__WHAT YOU SHOULD DO__.
Without changing anything, transcribe all of the entries.

(RECORDED DATA)

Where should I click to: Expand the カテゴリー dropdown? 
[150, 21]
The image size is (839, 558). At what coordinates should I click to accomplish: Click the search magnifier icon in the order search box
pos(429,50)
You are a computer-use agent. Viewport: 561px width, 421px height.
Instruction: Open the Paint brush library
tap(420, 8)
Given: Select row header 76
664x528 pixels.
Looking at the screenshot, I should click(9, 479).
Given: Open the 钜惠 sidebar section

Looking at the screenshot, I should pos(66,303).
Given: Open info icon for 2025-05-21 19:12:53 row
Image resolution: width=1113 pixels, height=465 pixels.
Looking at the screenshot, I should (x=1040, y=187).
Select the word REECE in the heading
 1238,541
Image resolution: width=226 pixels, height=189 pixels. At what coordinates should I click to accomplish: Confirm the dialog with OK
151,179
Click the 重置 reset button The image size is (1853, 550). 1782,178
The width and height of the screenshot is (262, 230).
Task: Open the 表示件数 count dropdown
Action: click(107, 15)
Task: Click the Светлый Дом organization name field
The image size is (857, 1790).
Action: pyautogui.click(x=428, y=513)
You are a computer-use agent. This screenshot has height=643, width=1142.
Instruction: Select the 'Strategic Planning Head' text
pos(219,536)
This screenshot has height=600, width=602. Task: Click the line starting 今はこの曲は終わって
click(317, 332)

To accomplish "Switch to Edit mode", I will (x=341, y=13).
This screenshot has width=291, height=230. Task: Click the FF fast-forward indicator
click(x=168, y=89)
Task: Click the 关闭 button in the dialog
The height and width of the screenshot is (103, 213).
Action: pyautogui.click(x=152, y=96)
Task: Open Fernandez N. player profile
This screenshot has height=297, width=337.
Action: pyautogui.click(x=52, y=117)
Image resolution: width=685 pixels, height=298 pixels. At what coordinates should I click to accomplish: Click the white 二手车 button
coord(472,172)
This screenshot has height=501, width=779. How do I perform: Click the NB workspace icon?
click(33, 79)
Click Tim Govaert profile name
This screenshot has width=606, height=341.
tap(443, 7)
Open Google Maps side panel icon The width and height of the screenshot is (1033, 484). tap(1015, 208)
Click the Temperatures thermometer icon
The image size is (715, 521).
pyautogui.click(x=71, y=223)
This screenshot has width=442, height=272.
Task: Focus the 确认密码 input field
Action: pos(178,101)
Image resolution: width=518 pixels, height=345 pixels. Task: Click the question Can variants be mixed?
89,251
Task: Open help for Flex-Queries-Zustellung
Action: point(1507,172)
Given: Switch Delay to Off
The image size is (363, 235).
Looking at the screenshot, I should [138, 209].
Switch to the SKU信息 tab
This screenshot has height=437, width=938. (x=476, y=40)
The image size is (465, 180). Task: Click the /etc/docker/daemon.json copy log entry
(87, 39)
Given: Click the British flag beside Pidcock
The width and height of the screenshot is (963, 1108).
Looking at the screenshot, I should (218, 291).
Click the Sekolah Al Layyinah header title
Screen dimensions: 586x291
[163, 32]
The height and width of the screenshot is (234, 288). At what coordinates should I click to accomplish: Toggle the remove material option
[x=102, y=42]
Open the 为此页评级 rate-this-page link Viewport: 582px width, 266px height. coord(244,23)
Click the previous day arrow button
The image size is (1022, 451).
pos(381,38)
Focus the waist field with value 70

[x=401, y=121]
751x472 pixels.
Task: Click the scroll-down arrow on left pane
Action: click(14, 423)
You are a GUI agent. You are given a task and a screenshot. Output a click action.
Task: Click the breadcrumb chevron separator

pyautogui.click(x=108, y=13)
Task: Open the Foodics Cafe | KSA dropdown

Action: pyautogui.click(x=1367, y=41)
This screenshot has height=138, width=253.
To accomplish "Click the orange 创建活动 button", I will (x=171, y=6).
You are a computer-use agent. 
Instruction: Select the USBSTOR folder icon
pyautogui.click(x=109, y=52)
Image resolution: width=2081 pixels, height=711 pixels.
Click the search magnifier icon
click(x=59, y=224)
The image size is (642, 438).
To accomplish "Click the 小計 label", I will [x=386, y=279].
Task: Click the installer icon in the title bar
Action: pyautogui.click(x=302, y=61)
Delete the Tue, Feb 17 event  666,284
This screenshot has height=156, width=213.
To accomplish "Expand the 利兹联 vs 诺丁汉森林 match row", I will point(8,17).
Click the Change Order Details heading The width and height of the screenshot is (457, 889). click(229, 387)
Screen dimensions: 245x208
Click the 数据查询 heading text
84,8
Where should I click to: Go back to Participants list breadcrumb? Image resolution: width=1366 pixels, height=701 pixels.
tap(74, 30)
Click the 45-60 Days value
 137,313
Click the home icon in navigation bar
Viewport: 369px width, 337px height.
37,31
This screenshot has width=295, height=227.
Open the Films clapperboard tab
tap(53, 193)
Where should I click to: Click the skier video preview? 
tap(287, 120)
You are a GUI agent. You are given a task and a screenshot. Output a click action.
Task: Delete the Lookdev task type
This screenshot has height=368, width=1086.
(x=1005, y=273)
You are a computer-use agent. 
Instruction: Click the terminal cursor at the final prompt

(End RECORDED DATA)

__TASK RESPONSE__.
Where should I click to: Expand the カテゴリー dropdown? 
[150, 21]
The image size is (839, 558). At what coordinates should I click to accomplish: Click the search magnifier icon in the order search box
pos(429,50)
You are a computer-use agent. Viewport: 561px width, 421px height.
Instruction: Open the Paint brush library
tap(420, 8)
Given: Select row header 76
664x528 pixels.
Looking at the screenshot, I should click(9, 479).
Given: Open the 钜惠 sidebar section

Looking at the screenshot, I should pos(66,303).
Given: Open info icon for 2025-05-21 19:12:53 row
Image resolution: width=1113 pixels, height=465 pixels.
Looking at the screenshot, I should (x=1040, y=187).
Select the word REECE in the heading
 1238,541
Image resolution: width=226 pixels, height=189 pixels. At what coordinates should I click to accomplish: Confirm the dialog with OK
151,179
Click the 重置 reset button The image size is (1853, 550). 1782,178
The width and height of the screenshot is (262, 230).
Task: Open the 表示件数 count dropdown
Action: click(107, 15)
Task: Click the Светлый Дом organization name field
The image size is (857, 1790).
Action: pyautogui.click(x=428, y=513)
You are a computer-use agent. This screenshot has height=643, width=1142.
Instruction: Select the 'Strategic Planning Head' text
pos(219,536)
This screenshot has height=600, width=602. Task: Click the line starting 今はこの曲は終わって
click(317, 332)

To accomplish "Switch to Edit mode", I will (x=341, y=13).
This screenshot has width=291, height=230. Task: Click the FF fast-forward indicator
click(x=168, y=89)
Task: Click the 关闭 button in the dialog
The height and width of the screenshot is (103, 213).
Action: pyautogui.click(x=152, y=96)
Task: Open Fernandez N. player profile
This screenshot has height=297, width=337.
Action: pyautogui.click(x=52, y=117)
Image resolution: width=685 pixels, height=298 pixels. At what coordinates should I click to accomplish: Click the white 二手车 button
coord(472,172)
This screenshot has height=501, width=779. How do I perform: Click the NB workspace icon?
click(33, 79)
Click Tim Govaert profile name
This screenshot has width=606, height=341.
tap(443, 7)
Open Google Maps side panel icon The width and height of the screenshot is (1033, 484). tap(1015, 208)
Click the Temperatures thermometer icon
The image size is (715, 521).
pyautogui.click(x=71, y=223)
This screenshot has width=442, height=272.
Task: Focus the 确认密码 input field
Action: pos(178,101)
Image resolution: width=518 pixels, height=345 pixels. Task: Click the question Can variants be mixed?
89,251
Task: Open help for Flex-Queries-Zustellung
Action: point(1507,172)
Given: Switch Delay to Off
The image size is (363, 235).
Looking at the screenshot, I should [138, 209].
Switch to the SKU信息 tab
This screenshot has height=437, width=938. (x=476, y=40)
The image size is (465, 180). Task: Click the /etc/docker/daemon.json copy log entry
(87, 39)
Given: Click the British flag beside Pidcock
The width and height of the screenshot is (963, 1108).
Looking at the screenshot, I should (218, 291).
Click the Sekolah Al Layyinah header title
Screen dimensions: 586x291
[163, 32]
The height and width of the screenshot is (234, 288). At what coordinates should I click to accomplish: Toggle the remove material option
[x=102, y=42]
Open the 为此页评级 rate-this-page link Viewport: 582px width, 266px height. coord(244,23)
Click the previous day arrow button
The image size is (1022, 451).
pos(381,38)
Focus the waist field with value 70

[x=401, y=121]
751x472 pixels.
Task: Click the scroll-down arrow on left pane
Action: click(14, 423)
You are a GUI agent. You are given a task and a screenshot. Output a click action.
Task: Click the breadcrumb chevron separator

pyautogui.click(x=108, y=13)
Task: Open the Foodics Cafe | KSA dropdown

Action: pyautogui.click(x=1367, y=41)
This screenshot has height=138, width=253.
To accomplish "Click the orange 创建活动 button", I will (x=171, y=6).
You are a computer-use agent. 
Instruction: Select the USBSTOR folder icon
pyautogui.click(x=109, y=52)
Image resolution: width=2081 pixels, height=711 pixels.
Click the search magnifier icon
click(x=59, y=224)
The image size is (642, 438).
To accomplish "Click the 小計 label", I will [x=386, y=279].
Task: Click the installer icon in the title bar
Action: pyautogui.click(x=302, y=61)
Delete the Tue, Feb 17 event  666,284
This screenshot has height=156, width=213.
To accomplish "Expand the 利兹联 vs 诺丁汉森林 match row", I will point(8,17).
Click the Change Order Details heading The width and height of the screenshot is (457, 889). click(229, 387)
Screen dimensions: 245x208
Click the 数据查询 heading text
84,8
Where should I click to: Go back to Participants list breadcrumb? Image resolution: width=1366 pixels, height=701 pixels.
tap(74, 30)
Click the 45-60 Days value
 137,313
Click the home icon in navigation bar
Viewport: 369px width, 337px height.
37,31
This screenshot has width=295, height=227.
Open the Films clapperboard tab
tap(53, 193)
Where should I click to: Click the skier video preview? 
tap(287, 120)
You are a GUI agent. You are given a task and a screenshot. Output a click action.
Task: Delete the Lookdev task type
This screenshot has height=368, width=1086.
(x=1005, y=273)
You are a computer-use agent. 
Instruction: Click the terminal cursor at the final prompt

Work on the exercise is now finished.